While in the shower, I was wondering why the hell my belly incision is still so tight and sore after 48 days, and when in the sam hell it’s ever going to heal all the way so I can take a shower like a normal person, without wincing as I lather, rinse & repeat, and just be done with it.
Then I realized: I AM taking a shower like a normal person. There were no JP drains to deal with. There were no holes in the side of my body to keep dry. There was no dressing over the accessed port-a-cath that had to be kept dry.
When my port is accessed, i.e., has a butterfly needle piercing my skin and the port to deliver medicine, it has to be covered to keep it sterile. The port itself is smaller than a quarter, and the butterfly needle (while really thick) doesn’t extend the area. Yet the whole thing has to be covered with this giant dressing. That’s it above, stuck to my clavicle, shoulder, and neck area. My skin hates these dressing with a passion. The sticky tape irritates my skin as much as Sarah Palin irritates me. After I peel the dressing off, there remains a red, raised outline in the exact size & shape of the dressing.
And yet, I’m sans dressing. That’s a bright side, a good thing to be tallied and counted. I’m also sans sling bag.

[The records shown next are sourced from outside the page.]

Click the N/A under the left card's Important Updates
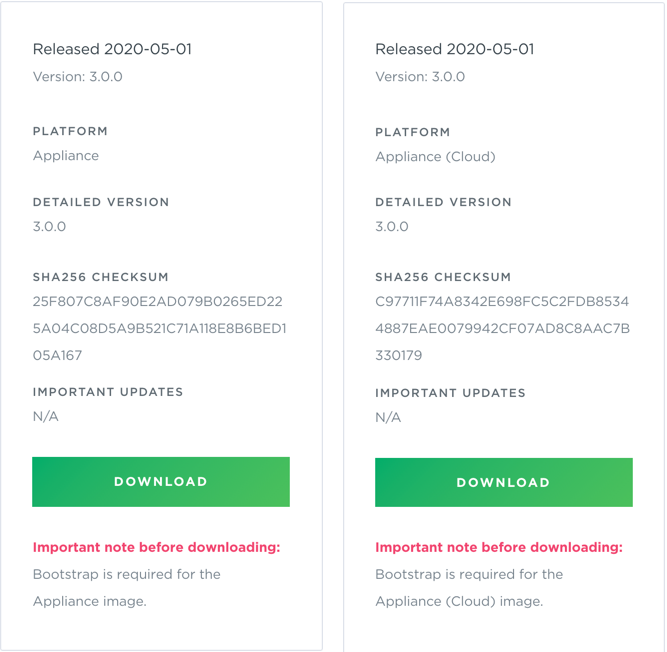Viewport: 667px width, 652px height. pyautogui.click(x=46, y=416)
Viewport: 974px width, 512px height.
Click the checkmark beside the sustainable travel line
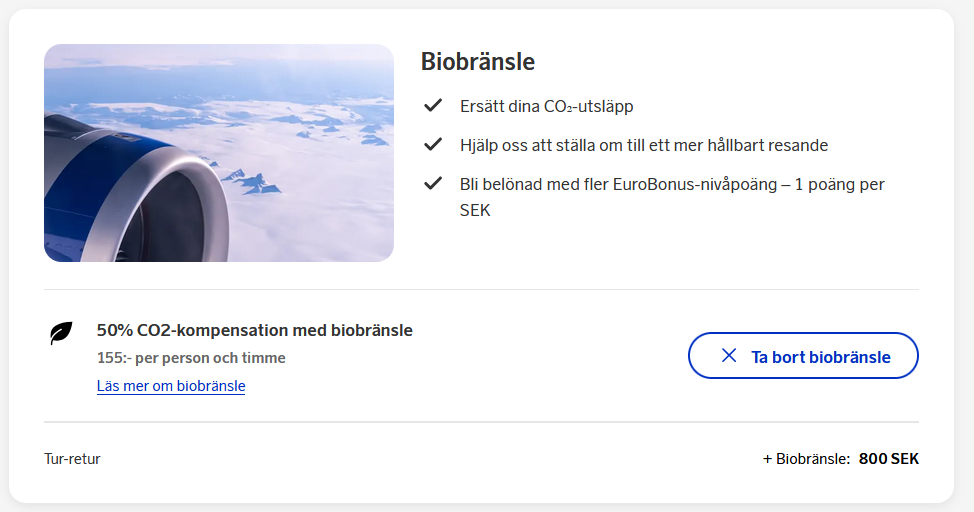point(433,144)
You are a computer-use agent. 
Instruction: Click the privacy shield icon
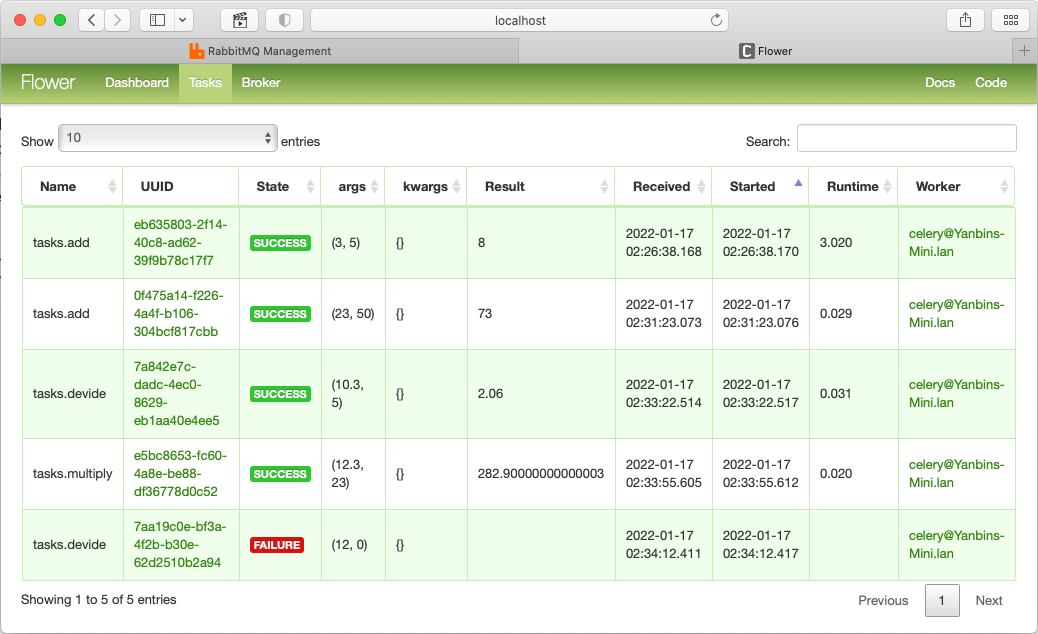click(284, 20)
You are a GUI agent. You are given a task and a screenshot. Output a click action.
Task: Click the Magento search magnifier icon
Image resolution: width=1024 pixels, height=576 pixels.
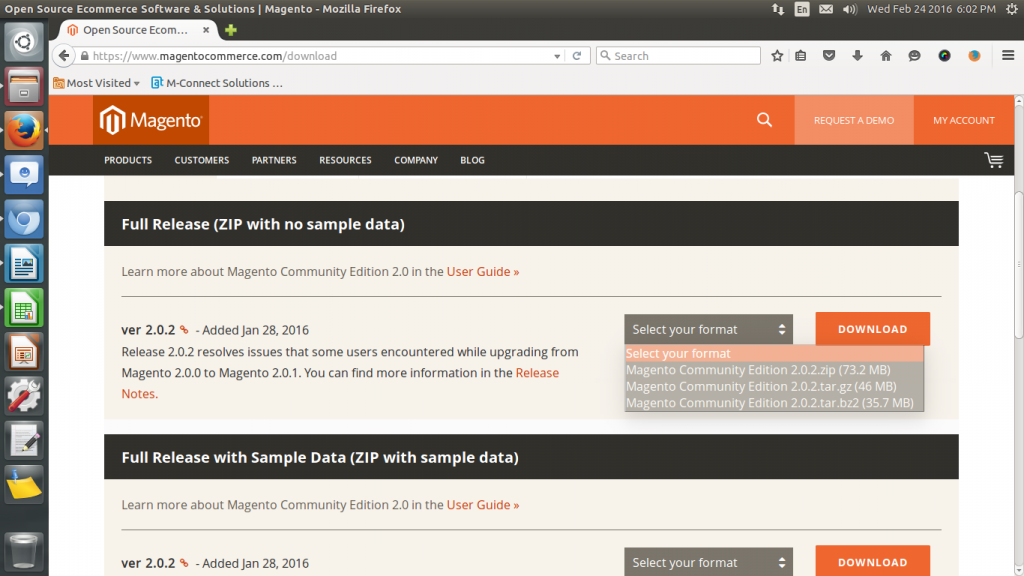[765, 120]
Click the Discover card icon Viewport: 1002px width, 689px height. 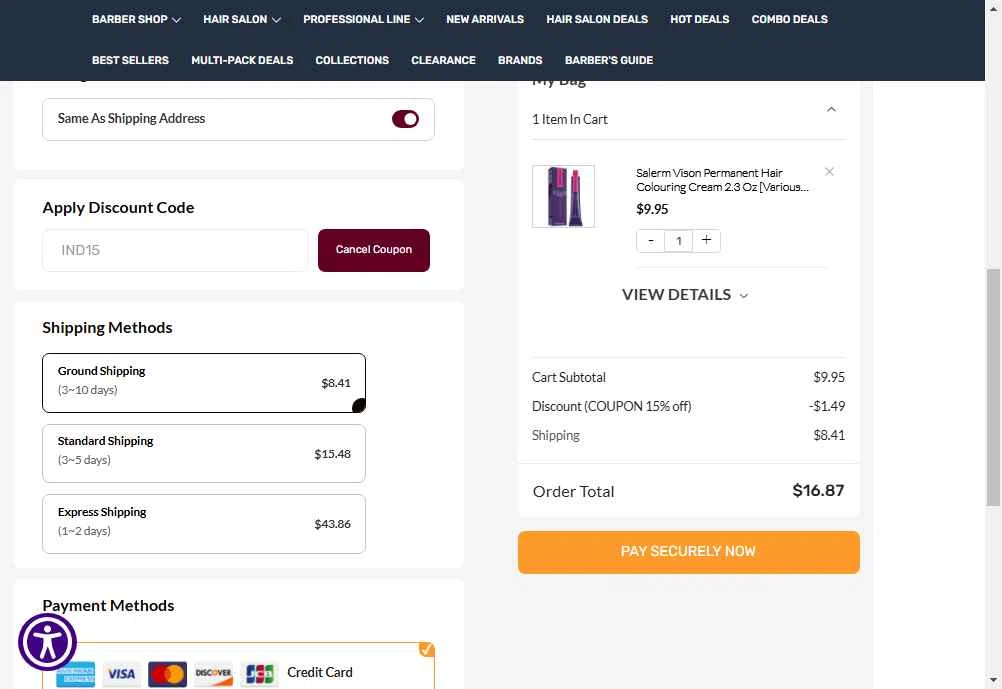[213, 674]
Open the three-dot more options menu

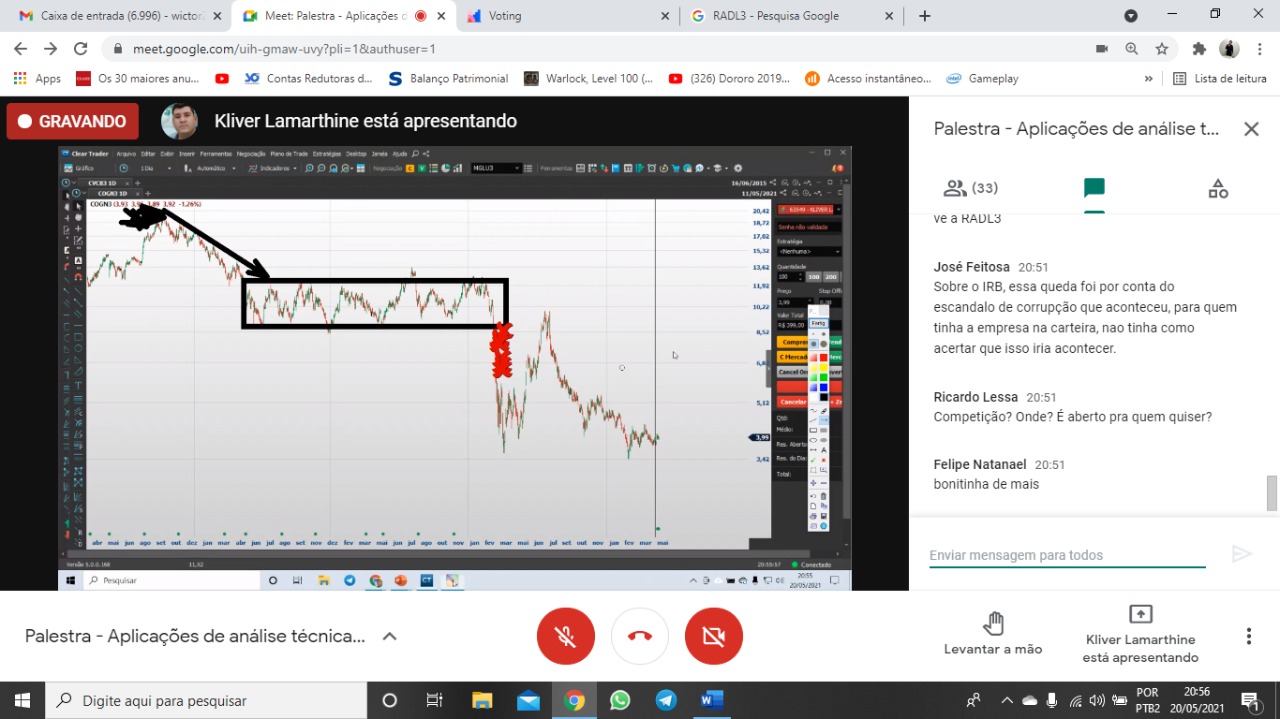pos(1248,636)
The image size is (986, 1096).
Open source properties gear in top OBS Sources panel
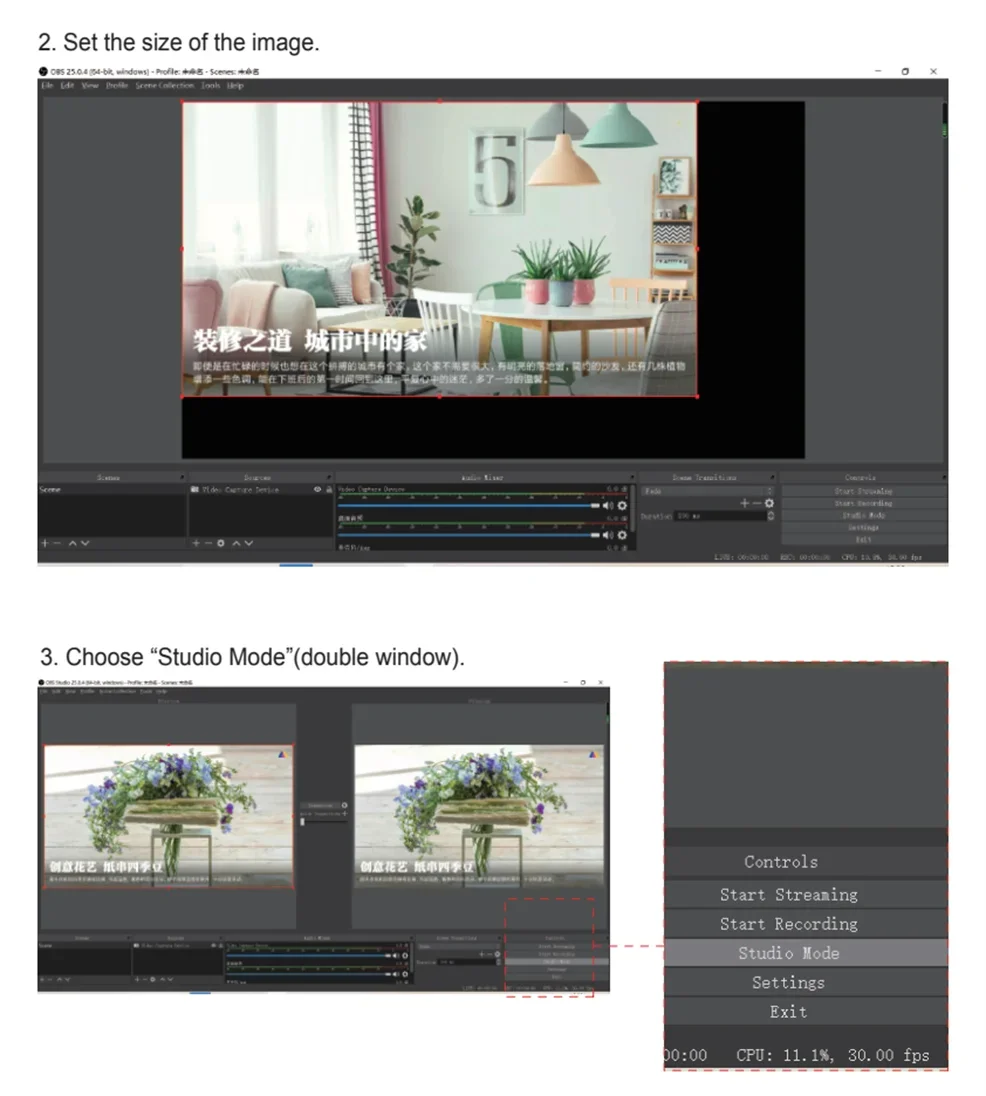pos(221,543)
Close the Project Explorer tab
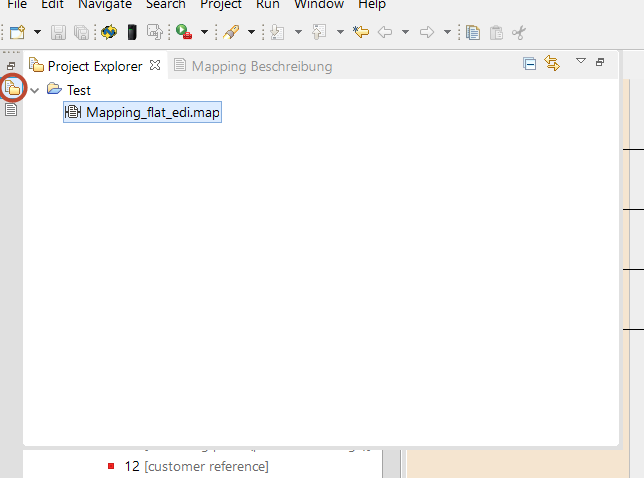This screenshot has height=478, width=644. coord(154,66)
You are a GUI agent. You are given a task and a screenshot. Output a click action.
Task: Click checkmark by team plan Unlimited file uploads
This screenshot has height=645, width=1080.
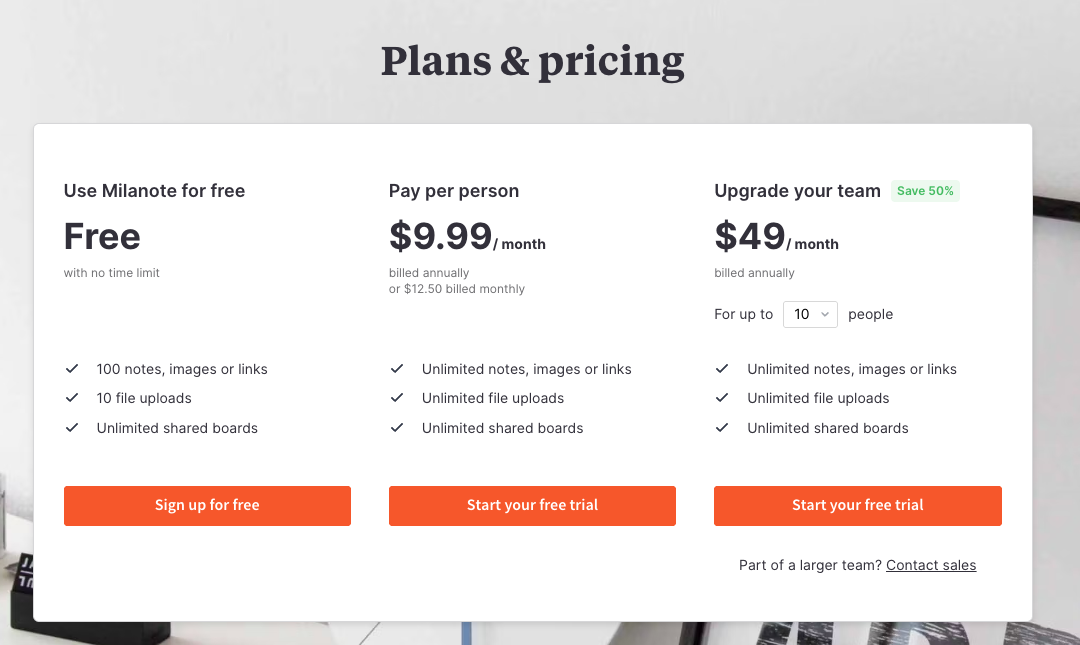tap(722, 398)
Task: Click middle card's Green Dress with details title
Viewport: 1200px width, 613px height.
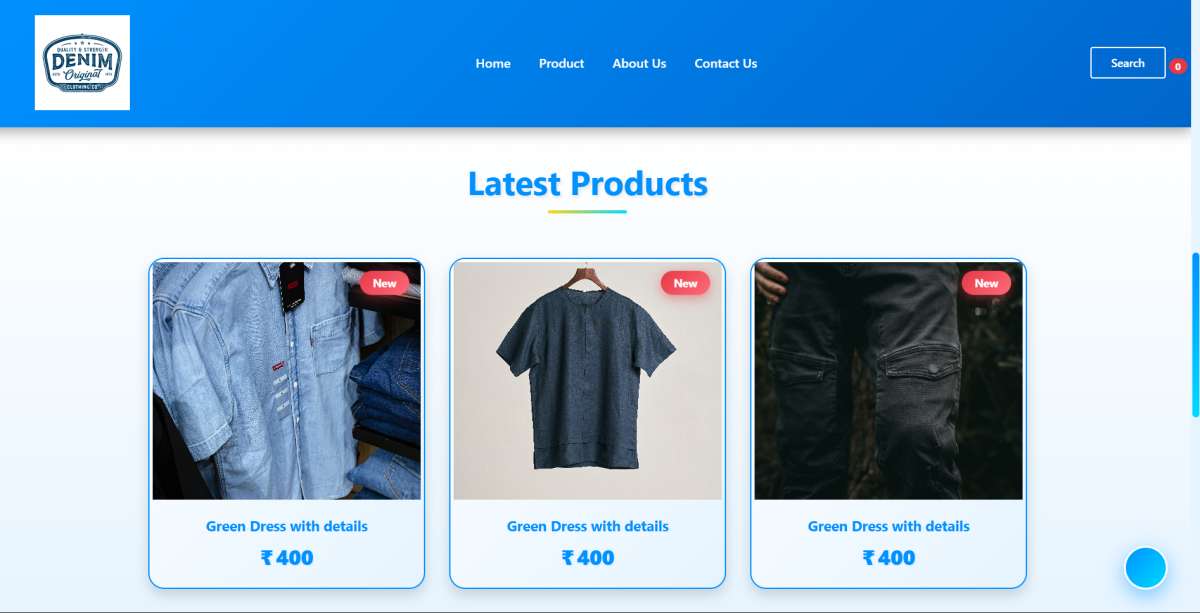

Not having the JP drains means I don’t have to wear the sling bag, cute as it may be, 24/7. That’s another bright side, and a very good thing.
Yep, it’s cute, and it served a wonderful purpose, and I love my runnin’ buddy for getting it for me. Being able to camouflage the drains by stuffing them in the sling bag, then hide the protruding rubber tubing by the cross-body bag, gave me freedom and kept me from being house-bound.
There’s nothing in there — look, Ma, no drains!! — and that is a reason to celebrate. I’m no longer tethered to plastic bomb-shaped udders collecting all manner of gross stuff, fluid and solid, that my battered body is shedding after yet another major trauma. I don’t have to plan my very limited wardrobe around the bright orange pattern anymore, but now I can do that just because I want to.
I will always be grateful to the sling bag for carrying my drains, and my drugs, in such style. The clear plastic compartment in the inside front is not likely designed for slipping in the essential few pills, but it sure worked well for me. I’ve heard that some people keep their driver’s license there instead. How weird is that?! Instead of my TX ID, featured here are my constant companions Bactrim & Minocycline, the antibiotics for the post-mastectomy infection; a muscle relaxer for the super-tight 17-inch belly incision; and a Xanax for any and all calamities, just in case.
So while this “cancer journey” is far from a gift and certainly does suck, I can still “walk on the sunny side of the street,” look on the bright side, and find moments of goodness contained within as I move forward, always searching for the finish line.
This signpost, sent to me by Jill in the Oakland airport en route from Napa back home, is a good mile marker in my journey. I love that my friends see bubbly-related things and think of me, and I love that no matter where this journey takes me, I’ll have great friends, a sassy sling bag, and plenty of bubbly for the ride.